REQUIREMENTS → Could you pull out, word for word, the stretch of rows from the line containing "is (1412, 941)." through the line containing "coord(294,22)"?

RECORDS SHOWN →
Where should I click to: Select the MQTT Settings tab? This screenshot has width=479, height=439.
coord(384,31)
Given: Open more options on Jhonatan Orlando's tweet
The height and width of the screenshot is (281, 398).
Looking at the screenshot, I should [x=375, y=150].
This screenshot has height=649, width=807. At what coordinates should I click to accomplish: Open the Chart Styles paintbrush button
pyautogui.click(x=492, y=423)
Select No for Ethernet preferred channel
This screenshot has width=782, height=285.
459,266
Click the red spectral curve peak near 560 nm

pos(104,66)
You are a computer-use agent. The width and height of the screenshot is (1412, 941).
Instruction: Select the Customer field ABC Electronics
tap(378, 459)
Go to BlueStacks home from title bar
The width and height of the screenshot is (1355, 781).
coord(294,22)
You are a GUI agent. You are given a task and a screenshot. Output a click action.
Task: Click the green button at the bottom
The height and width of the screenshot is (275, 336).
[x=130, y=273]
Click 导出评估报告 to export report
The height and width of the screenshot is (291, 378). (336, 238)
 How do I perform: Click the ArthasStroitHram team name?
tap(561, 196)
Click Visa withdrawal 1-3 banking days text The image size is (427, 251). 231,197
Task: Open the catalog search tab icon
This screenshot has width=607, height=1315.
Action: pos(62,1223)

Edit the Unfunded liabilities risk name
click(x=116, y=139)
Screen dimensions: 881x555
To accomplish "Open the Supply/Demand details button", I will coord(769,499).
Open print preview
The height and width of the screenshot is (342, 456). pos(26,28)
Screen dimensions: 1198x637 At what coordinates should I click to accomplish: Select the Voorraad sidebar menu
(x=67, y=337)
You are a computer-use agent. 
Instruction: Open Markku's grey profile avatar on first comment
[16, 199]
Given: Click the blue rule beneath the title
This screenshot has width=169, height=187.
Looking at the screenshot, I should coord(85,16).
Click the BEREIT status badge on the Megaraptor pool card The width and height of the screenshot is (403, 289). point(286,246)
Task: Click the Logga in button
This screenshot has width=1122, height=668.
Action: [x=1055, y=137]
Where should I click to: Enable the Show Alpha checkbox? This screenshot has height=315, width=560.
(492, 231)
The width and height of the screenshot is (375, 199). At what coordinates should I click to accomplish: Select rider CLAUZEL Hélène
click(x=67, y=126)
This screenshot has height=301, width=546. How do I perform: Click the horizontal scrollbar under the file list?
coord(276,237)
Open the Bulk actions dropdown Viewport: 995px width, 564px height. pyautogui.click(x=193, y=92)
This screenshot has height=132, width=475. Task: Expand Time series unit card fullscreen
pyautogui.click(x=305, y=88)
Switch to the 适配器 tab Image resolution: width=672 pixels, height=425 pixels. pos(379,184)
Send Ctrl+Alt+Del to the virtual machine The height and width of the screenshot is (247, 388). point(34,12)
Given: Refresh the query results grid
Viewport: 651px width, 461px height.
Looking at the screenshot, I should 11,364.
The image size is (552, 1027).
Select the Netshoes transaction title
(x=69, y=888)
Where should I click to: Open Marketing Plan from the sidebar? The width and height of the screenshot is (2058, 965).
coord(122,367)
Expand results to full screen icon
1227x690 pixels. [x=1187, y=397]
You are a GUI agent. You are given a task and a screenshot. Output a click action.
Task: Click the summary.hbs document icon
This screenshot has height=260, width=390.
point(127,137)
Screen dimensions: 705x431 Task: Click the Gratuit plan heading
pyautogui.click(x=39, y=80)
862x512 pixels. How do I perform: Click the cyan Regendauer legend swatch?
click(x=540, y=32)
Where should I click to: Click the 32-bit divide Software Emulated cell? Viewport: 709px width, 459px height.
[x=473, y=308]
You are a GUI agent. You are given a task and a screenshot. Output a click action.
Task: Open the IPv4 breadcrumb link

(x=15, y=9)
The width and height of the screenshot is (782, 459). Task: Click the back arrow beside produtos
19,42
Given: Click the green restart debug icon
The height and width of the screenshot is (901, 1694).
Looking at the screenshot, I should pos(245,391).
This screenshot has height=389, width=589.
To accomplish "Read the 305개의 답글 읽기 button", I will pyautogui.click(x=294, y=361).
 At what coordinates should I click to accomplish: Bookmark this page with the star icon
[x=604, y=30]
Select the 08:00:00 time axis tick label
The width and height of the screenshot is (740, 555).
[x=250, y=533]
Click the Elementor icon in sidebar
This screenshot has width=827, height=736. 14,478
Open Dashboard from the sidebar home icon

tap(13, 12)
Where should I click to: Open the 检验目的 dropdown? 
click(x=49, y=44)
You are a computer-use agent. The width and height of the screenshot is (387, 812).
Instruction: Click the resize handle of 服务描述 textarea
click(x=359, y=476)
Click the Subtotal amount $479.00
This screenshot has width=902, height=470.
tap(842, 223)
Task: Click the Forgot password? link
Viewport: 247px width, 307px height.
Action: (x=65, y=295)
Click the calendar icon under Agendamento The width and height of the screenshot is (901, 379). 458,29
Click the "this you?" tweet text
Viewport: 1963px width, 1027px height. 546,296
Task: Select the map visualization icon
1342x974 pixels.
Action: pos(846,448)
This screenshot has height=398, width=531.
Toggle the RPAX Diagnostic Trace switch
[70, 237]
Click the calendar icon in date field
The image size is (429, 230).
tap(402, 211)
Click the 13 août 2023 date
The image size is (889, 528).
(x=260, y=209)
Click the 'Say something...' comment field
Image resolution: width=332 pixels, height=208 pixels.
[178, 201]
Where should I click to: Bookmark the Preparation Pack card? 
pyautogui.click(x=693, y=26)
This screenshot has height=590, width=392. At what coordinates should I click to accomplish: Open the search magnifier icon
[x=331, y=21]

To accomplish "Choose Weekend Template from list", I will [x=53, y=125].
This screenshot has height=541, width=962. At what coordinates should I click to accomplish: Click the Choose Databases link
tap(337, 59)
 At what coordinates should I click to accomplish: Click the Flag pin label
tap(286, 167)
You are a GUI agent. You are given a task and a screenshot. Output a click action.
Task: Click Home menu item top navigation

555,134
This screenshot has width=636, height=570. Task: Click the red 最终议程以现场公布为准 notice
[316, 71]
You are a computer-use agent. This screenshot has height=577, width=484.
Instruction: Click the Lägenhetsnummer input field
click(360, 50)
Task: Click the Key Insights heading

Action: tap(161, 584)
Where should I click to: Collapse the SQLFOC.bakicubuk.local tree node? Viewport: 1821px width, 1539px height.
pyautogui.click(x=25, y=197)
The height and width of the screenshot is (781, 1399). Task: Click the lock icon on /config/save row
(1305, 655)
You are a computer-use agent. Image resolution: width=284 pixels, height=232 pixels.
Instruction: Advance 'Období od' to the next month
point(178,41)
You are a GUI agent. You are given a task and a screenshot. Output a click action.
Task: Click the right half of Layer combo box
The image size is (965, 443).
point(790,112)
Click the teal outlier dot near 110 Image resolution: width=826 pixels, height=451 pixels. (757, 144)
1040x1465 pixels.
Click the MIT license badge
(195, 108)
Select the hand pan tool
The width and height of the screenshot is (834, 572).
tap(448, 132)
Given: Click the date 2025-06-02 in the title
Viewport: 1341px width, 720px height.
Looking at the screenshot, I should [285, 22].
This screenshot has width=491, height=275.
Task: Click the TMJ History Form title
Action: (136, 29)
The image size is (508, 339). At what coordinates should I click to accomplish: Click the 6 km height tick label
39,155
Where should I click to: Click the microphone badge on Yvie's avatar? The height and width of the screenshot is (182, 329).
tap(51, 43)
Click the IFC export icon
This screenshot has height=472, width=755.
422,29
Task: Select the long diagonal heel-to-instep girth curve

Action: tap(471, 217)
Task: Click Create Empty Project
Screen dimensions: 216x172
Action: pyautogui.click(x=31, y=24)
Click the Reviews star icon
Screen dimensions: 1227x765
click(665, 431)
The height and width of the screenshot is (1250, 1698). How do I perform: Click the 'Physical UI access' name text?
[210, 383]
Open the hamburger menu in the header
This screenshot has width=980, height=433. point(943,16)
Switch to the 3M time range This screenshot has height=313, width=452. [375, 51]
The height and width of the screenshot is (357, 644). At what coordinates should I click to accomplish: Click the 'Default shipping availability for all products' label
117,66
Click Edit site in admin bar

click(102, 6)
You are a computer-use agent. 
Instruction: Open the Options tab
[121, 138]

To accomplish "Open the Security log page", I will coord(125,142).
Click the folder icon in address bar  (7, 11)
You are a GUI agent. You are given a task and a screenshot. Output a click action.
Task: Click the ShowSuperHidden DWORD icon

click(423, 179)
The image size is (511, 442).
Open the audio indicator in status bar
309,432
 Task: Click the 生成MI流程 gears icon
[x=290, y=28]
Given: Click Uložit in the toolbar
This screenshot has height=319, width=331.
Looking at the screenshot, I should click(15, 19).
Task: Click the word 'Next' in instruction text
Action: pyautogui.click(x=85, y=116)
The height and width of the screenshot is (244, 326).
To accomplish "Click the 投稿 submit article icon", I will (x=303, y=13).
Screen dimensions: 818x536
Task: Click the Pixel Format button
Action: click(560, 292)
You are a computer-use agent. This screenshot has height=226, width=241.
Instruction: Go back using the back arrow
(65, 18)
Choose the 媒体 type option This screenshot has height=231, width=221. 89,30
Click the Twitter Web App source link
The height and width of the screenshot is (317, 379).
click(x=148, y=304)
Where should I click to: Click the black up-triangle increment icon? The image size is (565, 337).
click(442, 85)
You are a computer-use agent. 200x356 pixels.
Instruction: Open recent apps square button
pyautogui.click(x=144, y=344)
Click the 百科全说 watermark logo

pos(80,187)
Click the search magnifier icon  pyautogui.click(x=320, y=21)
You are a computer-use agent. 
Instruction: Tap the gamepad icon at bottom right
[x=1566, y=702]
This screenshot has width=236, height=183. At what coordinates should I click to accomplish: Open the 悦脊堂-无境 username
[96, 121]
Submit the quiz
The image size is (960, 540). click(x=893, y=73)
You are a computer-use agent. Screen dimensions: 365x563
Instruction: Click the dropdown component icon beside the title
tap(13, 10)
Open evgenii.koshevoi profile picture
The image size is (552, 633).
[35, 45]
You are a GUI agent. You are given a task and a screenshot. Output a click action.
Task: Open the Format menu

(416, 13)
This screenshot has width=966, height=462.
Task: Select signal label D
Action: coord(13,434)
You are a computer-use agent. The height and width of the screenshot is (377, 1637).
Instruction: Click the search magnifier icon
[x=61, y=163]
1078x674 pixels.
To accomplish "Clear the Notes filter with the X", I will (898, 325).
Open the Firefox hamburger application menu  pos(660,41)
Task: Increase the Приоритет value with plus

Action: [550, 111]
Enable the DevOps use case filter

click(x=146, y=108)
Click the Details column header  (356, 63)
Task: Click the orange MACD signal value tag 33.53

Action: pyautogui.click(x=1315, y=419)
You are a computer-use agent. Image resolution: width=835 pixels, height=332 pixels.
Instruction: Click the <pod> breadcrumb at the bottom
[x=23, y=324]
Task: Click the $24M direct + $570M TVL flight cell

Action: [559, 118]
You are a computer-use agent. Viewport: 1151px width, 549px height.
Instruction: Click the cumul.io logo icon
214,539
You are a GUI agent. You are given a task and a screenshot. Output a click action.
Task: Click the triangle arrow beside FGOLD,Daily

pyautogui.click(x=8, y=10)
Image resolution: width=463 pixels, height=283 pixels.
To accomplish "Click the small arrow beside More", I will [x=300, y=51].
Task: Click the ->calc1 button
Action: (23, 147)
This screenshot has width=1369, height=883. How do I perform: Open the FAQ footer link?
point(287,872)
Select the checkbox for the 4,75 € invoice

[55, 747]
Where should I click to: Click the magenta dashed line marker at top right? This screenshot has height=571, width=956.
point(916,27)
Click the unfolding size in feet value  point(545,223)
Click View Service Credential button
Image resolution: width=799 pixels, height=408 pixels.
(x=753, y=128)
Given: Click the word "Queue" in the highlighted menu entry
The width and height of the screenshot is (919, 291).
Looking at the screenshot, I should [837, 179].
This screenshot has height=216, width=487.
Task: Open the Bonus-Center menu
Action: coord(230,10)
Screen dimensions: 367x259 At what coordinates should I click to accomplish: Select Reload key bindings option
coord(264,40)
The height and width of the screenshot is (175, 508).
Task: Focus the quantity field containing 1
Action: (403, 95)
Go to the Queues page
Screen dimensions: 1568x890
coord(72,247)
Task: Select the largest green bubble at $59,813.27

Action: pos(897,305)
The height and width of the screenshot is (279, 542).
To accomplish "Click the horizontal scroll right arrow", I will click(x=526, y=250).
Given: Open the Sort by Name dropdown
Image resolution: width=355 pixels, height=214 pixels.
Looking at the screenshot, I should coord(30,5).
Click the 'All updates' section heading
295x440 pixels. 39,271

SOLUTION FOR THIS TASK →
You are a computer-use agent. The width and height of the screenshot is (1412, 941).
Instruction: Select the Customer field ABC Electronics
tap(378, 459)
Go to BlueStacks home from title bar
The width and height of the screenshot is (1355, 781).
coord(294,22)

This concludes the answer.